Het enkele feit dat er bij de gezinsleden van de gezinshereniger minderjarige kinderen zijn of het feit dat die laatsten hun verblijfstitel hebben verloren ten gevolge van omstandigheden die eigen zijn aan de gezinshereniger, zoals het feit dat deze laatste een strafbaar feit heeft gepleegd, volstaan niet om de verlening van een autonome verblijfstitel op grond van ‘buitengewoon moeilijke omstandigheden’ te rechtvaardigen. Deze omstandigheden kunnen wel, samen met andere omstandigheden die verband houden met het gezinsleven van de betrokken personen, mede rechtvaardigen dat een autonome verblijfstitel wordt verleend krachtens artikel 15, lid 3, tweede volzin, van de EU-Gezinsherenigingsrichtlijn.

Verder oordeelt het EU-Hof dat een besluit tot weigering van verlenging van een verblijfstitel die is verleend aan gezinsleden van een gezinshereniger slechts kan worden genomen na een individueel onderzoek waarbij rekening wordt gehouden met alle relevante elementen betreffende de situatie van die gezinsleden, en met name met de omstandigheden aan de hand waarvan de bevoegde nationale autoriteit kan beoordelen of er wat hen betreft gegronde redenen zijn om een autonome verblijfstitel te verlenen wegens ‘buitengewoon moeilijke omstandigheden’ in de zin van artikel 15, lid 3, tweede volzin, van de EU-Gezinsherenigingsrichtlijn.

De bevoegde nationale autoriteit moet die gezinsleden ook horen voordat ze een dergelijk besluit neemt.
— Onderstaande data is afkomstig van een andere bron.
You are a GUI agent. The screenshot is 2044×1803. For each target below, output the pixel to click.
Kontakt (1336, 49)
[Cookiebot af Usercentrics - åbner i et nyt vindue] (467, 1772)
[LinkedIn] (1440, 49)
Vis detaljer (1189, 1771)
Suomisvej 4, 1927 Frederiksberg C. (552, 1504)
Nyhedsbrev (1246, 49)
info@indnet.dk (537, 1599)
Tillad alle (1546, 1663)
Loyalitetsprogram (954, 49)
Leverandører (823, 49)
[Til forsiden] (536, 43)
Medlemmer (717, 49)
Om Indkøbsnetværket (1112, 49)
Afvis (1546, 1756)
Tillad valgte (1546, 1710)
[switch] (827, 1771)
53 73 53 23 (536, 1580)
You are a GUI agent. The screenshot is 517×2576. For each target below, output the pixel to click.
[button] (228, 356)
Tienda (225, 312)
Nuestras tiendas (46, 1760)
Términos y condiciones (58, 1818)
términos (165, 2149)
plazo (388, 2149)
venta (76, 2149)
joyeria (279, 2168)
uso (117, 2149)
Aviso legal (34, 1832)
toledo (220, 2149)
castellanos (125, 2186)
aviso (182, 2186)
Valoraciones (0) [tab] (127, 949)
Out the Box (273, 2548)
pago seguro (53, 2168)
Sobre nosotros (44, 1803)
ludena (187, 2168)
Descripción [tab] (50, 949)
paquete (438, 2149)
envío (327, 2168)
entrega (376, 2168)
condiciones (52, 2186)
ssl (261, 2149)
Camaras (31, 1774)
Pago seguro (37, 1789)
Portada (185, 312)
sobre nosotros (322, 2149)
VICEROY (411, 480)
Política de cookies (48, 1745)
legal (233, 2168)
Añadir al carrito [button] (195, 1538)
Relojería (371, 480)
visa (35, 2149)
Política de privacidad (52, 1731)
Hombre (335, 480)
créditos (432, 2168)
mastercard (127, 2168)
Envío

Een kind hoeft niet noodzakelijkerwijs te worden gehoord, maar er moeten wel procedures en wettelijke voorwaarden aanwezig zijn om het kind in staat te stellen vrijelijk zijn mening te geven, alsook dat van deze mening kennis wordt genomen. Wanneer het besluit tot weigering van verlenging van een verblijfstitel een minderjarig kind betreft, staat het volgens het EU-Hof daarom aan de lidstaten om alle passende maatregelen te nemen om dat kind een daadwerkelijke en effectieve mogelijkheid te bieden om te worden gehoord, in overeenstemming met zijn leeftijd of rijpheid.